Experimental Procedures

Mice

Transgenic mice were from The Jackson Laboratory. “Dox-Oct4” mice are B6;129-Gt(ROSA)26Sortm1(rtTA^∗M2)Jae Col1a1tm2(tetO-Pou5f1)Jae/J (Stock No. 006911). “Oct4-GFP” mice are B6;CBA-Tg(Pou5f1-EGFP)2Mnn/J (Stock No. 04654) and are also known as OG2. Dox-Oct4 homozygous and Oct4-GFP mice were intercrossed to generate doubly transgenic mice. Wild-type mice were C57BL6 background. All procedures involving mice were approved by the Bloomington Institutional Animal Care and Use Committee.

Reprogramming Assay

In initial experiments we determined that plating 200–400 cells per well of a 48-well plate, with minimally 12 replicates, produced an ideal density and quantity of cells to reliably observe reprogramming in at least one well. For the experiments in this study, established GSCs (around passage 6) were seeded on DR4 MEFs at a low density of 250 cells (or 500 cells for primary testis SSCs) per one well of a 48-well plate (Falcon). Cells were fed with RP medium (Table S4) at least two times per week and maintained without passaging until ESL cell colonies appeared, generally 5–7 weeks after seeding.
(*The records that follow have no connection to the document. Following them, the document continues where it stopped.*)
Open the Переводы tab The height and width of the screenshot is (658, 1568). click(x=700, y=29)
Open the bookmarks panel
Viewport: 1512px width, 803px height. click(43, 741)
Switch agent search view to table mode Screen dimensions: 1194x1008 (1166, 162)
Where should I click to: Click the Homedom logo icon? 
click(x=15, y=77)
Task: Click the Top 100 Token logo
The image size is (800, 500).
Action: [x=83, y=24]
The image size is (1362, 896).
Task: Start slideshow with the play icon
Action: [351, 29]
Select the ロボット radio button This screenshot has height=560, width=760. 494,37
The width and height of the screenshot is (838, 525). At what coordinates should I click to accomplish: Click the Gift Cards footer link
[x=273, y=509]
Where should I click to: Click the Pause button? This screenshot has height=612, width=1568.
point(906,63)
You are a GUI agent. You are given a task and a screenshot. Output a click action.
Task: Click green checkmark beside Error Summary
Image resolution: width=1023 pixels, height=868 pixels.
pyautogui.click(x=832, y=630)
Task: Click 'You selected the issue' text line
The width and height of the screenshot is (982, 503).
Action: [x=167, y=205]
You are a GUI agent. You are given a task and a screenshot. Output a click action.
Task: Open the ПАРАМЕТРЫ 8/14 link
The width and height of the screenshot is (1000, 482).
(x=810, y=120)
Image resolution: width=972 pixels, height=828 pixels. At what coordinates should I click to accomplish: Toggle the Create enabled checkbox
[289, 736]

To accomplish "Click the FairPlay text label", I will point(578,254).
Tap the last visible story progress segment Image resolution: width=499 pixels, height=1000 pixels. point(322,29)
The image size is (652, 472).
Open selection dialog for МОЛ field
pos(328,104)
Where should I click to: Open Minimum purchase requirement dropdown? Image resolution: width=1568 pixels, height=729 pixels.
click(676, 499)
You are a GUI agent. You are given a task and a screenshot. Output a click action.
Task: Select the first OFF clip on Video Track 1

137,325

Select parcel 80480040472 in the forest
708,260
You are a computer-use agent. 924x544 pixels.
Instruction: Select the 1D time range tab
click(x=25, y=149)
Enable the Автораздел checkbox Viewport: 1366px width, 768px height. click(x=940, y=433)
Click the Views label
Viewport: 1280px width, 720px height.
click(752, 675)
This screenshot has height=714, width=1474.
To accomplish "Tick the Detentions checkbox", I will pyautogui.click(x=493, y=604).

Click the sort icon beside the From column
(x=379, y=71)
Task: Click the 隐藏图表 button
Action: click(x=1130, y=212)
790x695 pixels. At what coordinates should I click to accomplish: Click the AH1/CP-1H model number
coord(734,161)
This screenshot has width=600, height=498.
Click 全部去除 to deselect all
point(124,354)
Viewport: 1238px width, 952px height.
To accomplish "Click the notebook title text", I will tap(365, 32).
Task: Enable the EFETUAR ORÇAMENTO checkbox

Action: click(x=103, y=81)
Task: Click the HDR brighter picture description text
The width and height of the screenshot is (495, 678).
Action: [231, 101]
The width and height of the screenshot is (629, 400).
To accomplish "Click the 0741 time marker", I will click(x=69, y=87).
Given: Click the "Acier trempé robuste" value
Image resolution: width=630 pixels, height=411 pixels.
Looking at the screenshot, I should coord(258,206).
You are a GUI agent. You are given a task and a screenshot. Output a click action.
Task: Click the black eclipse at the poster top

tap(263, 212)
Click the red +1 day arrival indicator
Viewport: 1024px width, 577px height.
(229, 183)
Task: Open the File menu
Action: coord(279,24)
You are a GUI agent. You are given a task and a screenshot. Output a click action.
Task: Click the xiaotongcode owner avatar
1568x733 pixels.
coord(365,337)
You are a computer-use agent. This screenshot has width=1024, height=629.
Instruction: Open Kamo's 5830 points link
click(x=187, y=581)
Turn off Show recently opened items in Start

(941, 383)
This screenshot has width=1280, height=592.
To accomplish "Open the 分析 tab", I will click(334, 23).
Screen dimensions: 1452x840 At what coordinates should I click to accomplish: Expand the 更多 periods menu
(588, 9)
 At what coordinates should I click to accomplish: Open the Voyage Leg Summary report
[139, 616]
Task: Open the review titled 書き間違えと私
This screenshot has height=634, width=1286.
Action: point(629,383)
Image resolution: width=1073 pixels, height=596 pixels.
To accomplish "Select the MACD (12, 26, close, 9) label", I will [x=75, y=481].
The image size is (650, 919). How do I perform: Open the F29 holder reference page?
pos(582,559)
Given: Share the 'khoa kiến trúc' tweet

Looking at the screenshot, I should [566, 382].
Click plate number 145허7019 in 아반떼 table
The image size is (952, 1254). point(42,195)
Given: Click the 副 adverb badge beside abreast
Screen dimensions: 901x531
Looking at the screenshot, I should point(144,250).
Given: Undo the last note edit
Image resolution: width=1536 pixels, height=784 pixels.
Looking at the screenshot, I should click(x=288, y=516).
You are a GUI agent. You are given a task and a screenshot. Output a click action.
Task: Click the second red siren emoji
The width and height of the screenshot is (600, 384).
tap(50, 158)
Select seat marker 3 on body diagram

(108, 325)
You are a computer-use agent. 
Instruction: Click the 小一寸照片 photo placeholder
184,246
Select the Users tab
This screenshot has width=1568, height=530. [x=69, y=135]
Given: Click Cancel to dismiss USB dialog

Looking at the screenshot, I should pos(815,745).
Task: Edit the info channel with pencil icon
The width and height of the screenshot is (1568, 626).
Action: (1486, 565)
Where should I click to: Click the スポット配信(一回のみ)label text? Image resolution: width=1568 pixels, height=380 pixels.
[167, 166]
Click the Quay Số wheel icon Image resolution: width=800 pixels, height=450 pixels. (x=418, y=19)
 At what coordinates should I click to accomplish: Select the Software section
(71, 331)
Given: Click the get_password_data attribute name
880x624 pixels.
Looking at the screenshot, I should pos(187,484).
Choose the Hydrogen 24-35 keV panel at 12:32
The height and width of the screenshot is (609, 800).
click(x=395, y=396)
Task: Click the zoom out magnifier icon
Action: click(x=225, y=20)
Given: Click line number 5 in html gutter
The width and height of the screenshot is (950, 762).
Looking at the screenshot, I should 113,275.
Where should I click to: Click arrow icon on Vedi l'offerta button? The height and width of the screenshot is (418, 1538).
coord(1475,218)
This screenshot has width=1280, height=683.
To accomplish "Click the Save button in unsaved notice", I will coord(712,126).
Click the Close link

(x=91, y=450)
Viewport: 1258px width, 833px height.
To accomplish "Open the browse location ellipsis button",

Using this procedure only a single ESL colony could be discerned in any given well. For quantification of wells with ESL cells, all wells of cells were dissociated with 0.05% trypsin and replated (one to one) into new wells with ES medium (Table S4). Wells were scored based on whether the trypsinized cells could proliferate rapidly following trypsinization and transfer to ES medium. Since GSCs require GDNF for proliferation, and ES medium lacks GDNF, remaining germ cells that did not undergo reprogramming died following transfer to the new well. Hence, each well was scored as either positive (ESL cells grew) or negative (cells died). Data from reprogramming assays are summarized in Table 1.

Statistical Analysis

Experiments including qRT-PCR, western blot, and ChIP assay were repeated at least three times (n > 3) with different individual samples (biological replicates). More than 12 wells (n > 12) per treatment group were set up for a single GSC reprogramming experiment and each experiment was reproduced at least three times. Total number of wells and experimental replicates for reprogramming are summarized in Table 1 and provided individually in the figure legends. The values in each histogram (qRT-PCR, ChIP-PCR, and reprogramming) are presented as the means ± SD. Significant differences between means of biological replicates were compared pairwise using Student's t test.

Author Contributions

J.A. designed and performed experiments, analyzed data, and wrote the manuscript; Y.Z. performed experiments and analyzed data; C.T.D. conceived and supervised the study, analyzed data, and wrote the manuscript.

Published: January 5, 2017

Accession Numbers

The accession number for the RNA sequencing data reported in this paper is GEO: GSE90712.